── Information given ──

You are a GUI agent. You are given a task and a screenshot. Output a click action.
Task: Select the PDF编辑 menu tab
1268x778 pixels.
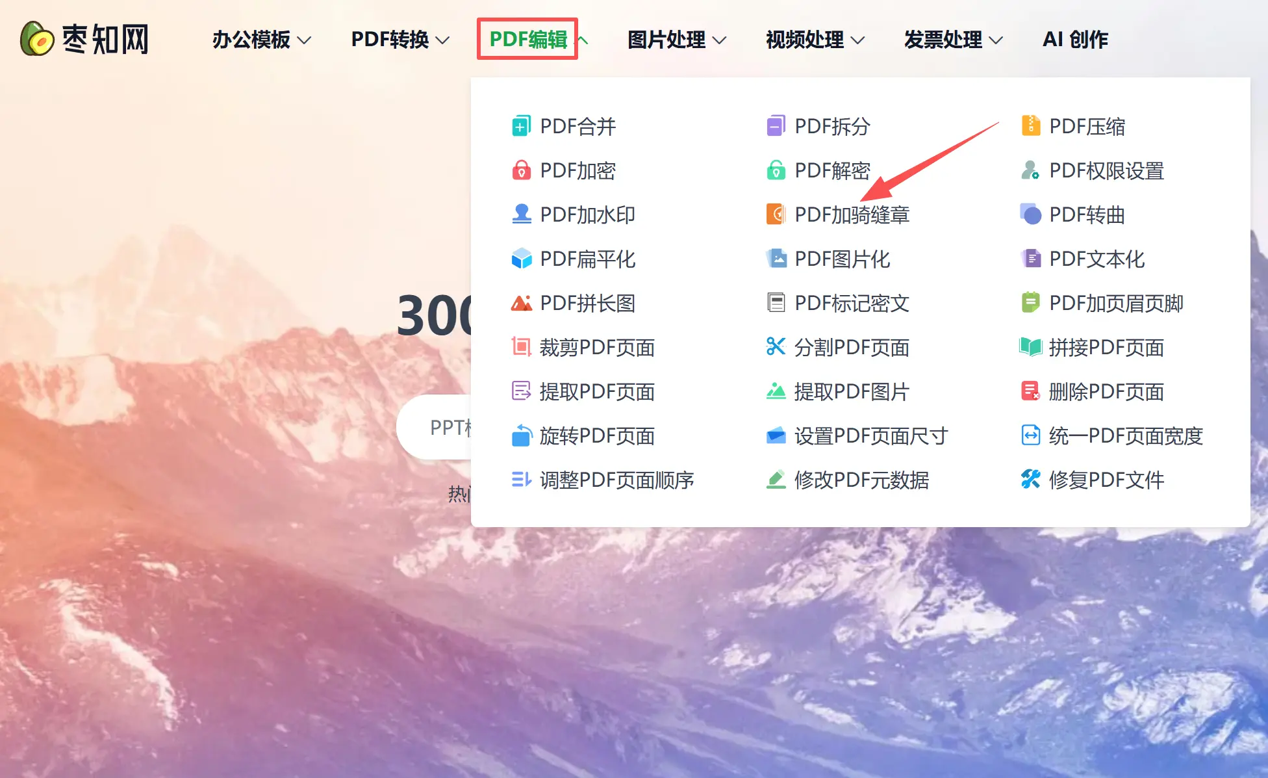click(527, 39)
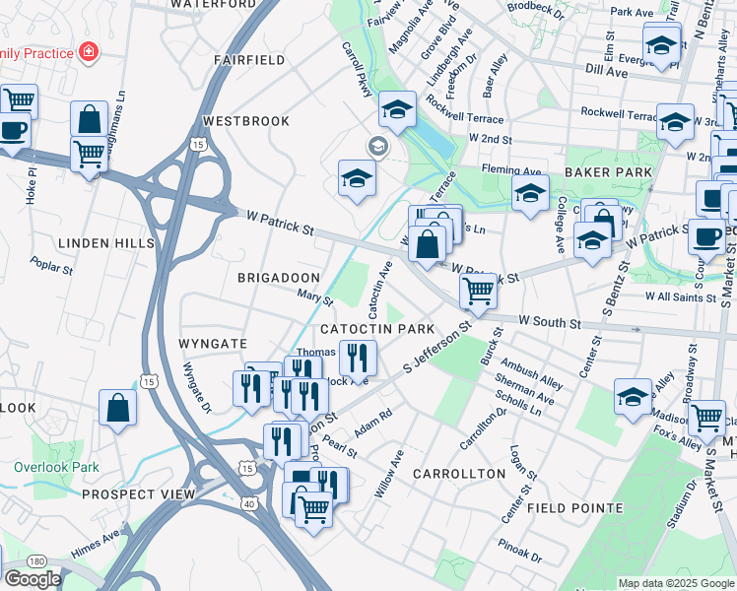This screenshot has width=737, height=591.
Task: Open the Google logo link
Action: pos(33,579)
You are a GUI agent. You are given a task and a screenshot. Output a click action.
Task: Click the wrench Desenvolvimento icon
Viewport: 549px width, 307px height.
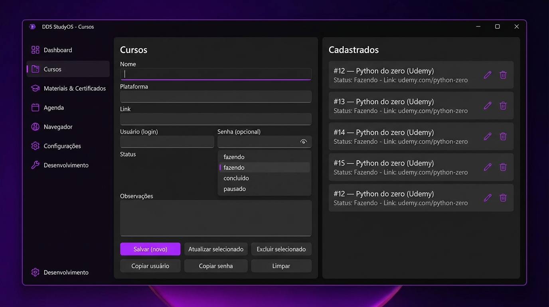pyautogui.click(x=36, y=165)
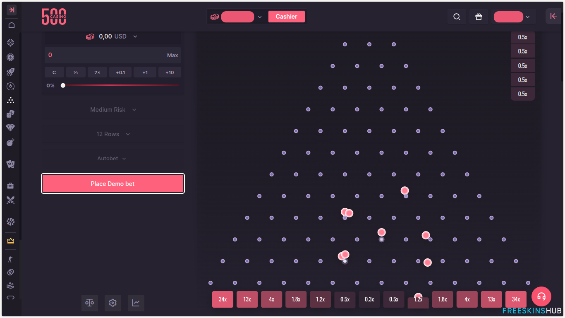Click the search icon in top bar
This screenshot has width=565, height=318.
pyautogui.click(x=457, y=17)
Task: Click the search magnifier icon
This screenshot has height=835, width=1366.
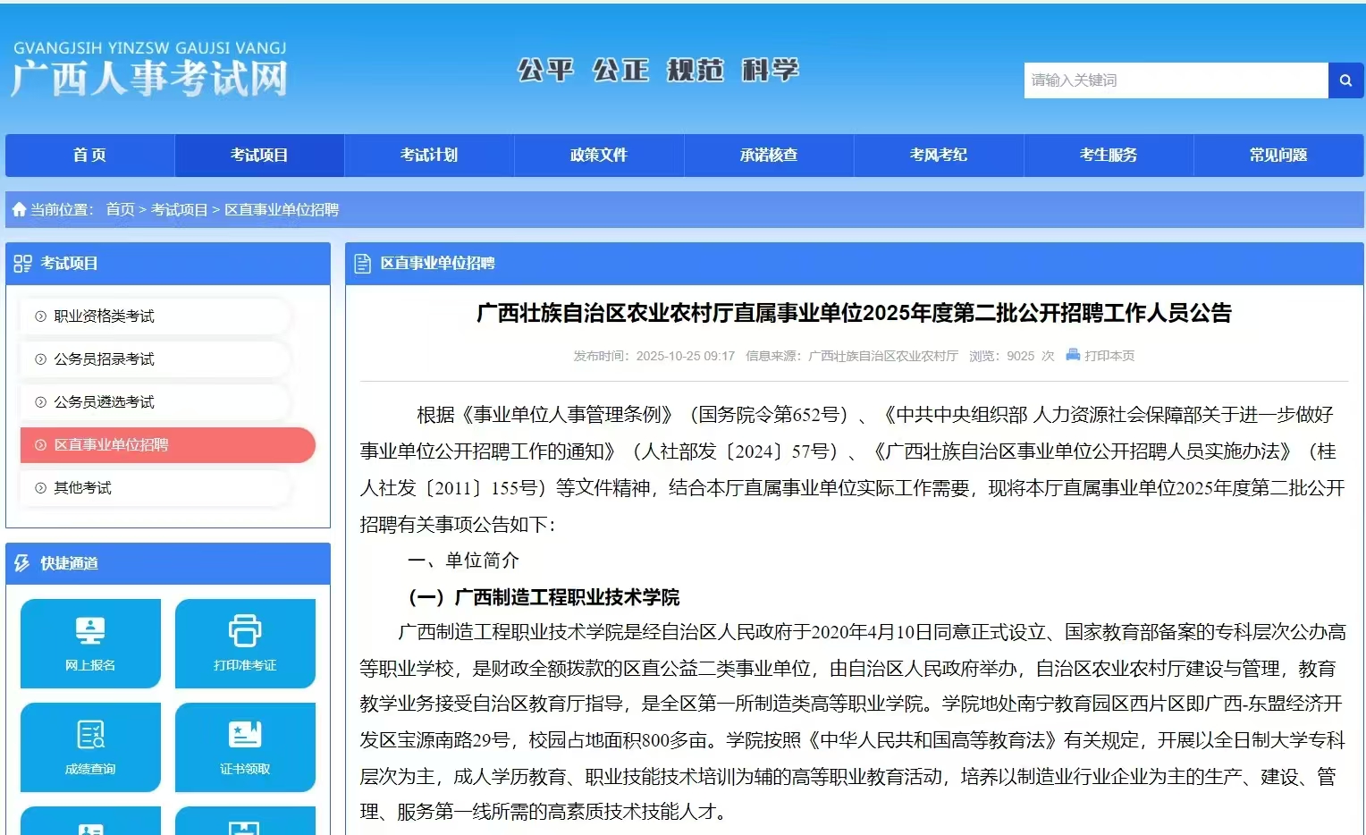Action: pyautogui.click(x=1345, y=80)
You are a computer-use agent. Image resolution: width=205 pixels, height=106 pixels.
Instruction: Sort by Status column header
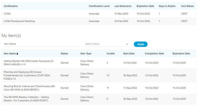(x=64, y=54)
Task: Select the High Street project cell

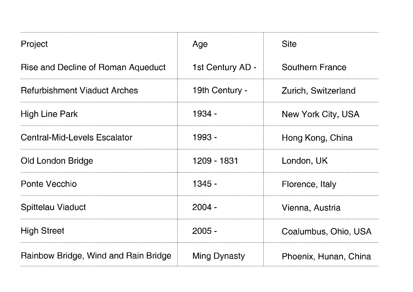Action: (x=42, y=231)
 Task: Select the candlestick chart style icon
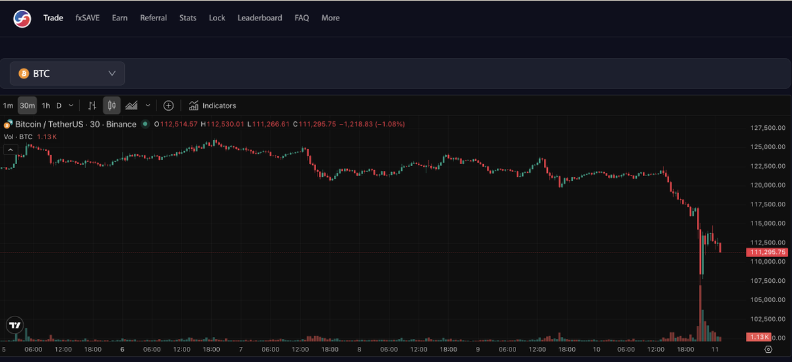coord(112,106)
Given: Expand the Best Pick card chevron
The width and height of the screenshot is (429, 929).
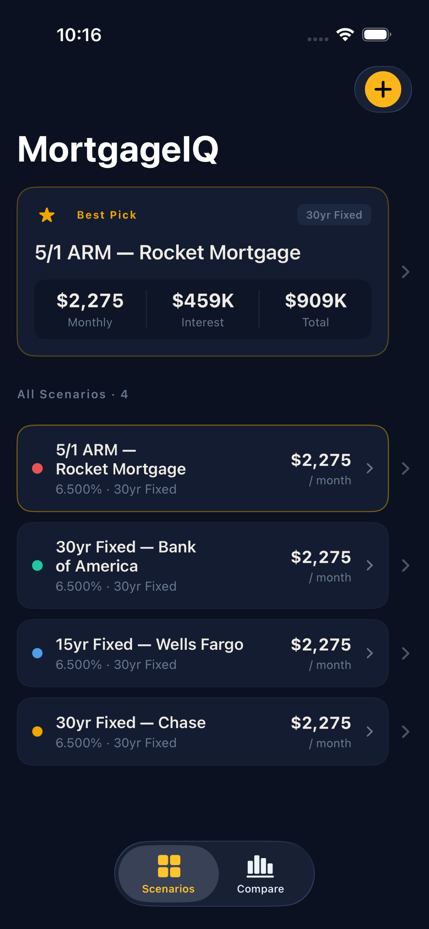Looking at the screenshot, I should click(405, 272).
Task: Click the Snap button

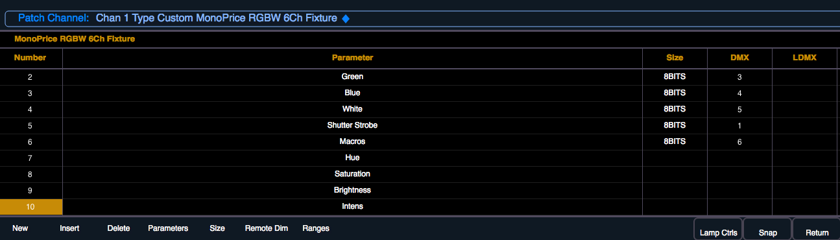Action: (767, 230)
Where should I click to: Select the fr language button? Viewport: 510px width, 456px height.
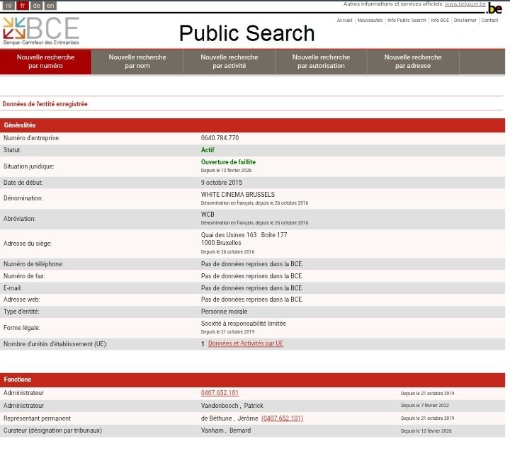tap(23, 6)
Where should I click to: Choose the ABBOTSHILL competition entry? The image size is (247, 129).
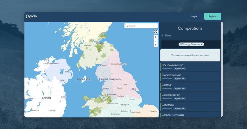190,107
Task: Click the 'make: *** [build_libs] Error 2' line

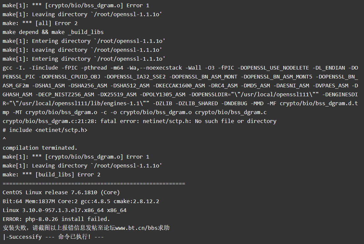Action: (x=51, y=174)
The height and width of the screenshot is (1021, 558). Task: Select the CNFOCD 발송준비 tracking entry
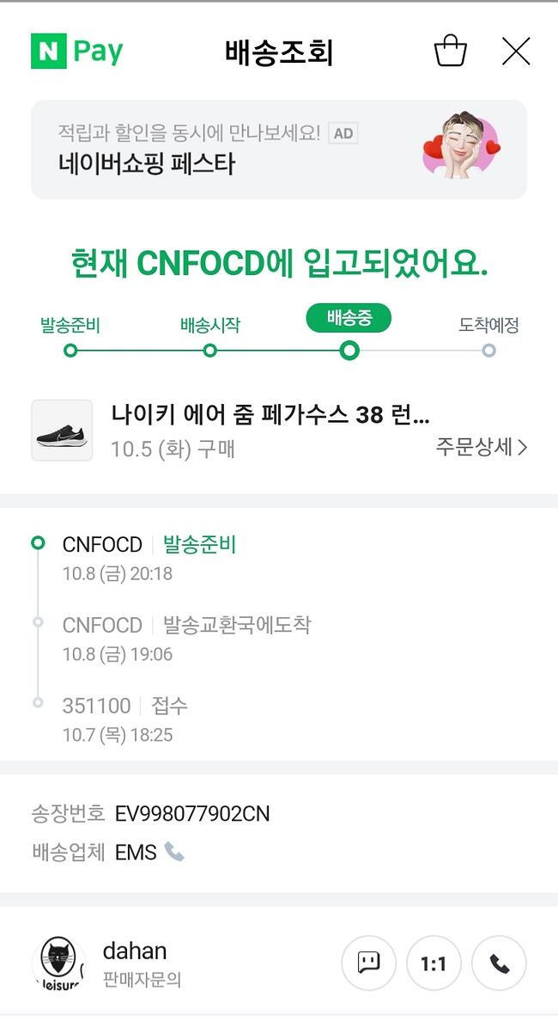[149, 558]
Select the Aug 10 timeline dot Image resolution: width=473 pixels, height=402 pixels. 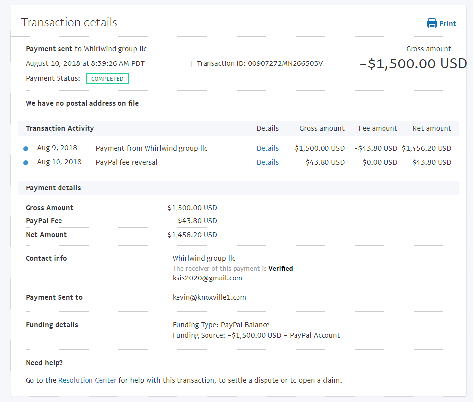[26, 162]
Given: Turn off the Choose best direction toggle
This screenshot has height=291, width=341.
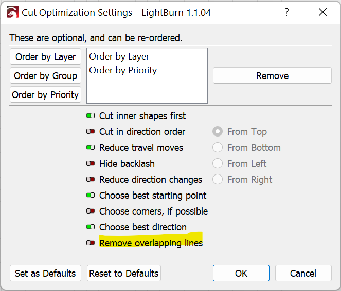Looking at the screenshot, I should (91, 227).
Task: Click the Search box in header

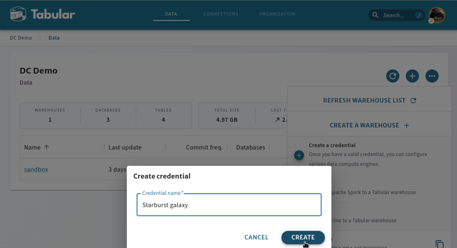Action: coord(396,15)
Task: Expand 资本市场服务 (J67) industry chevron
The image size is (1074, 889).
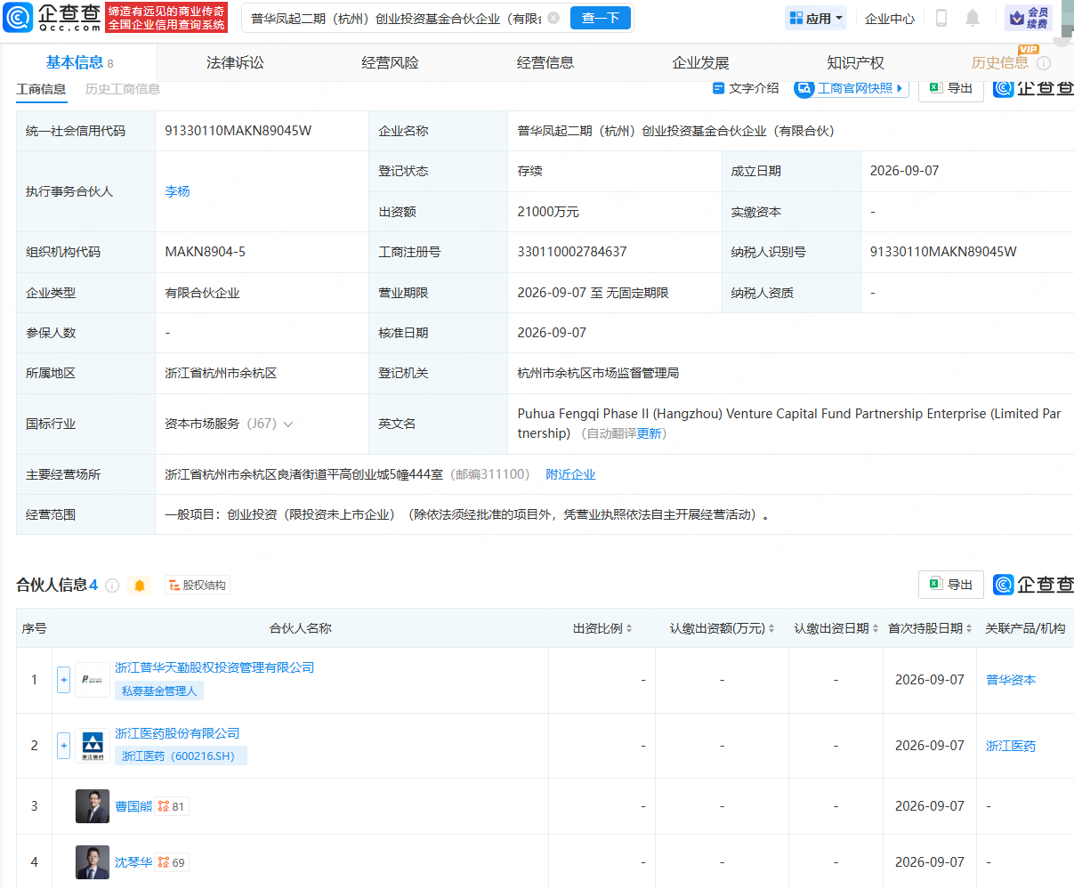Action: [x=288, y=424]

───

Look over the entries above. Copy every line that contains the word "Expand".

## Written answer:
Given: Expand the Best Pick card chevron
Task: Expand 资本市场服务 (J67) industry chevron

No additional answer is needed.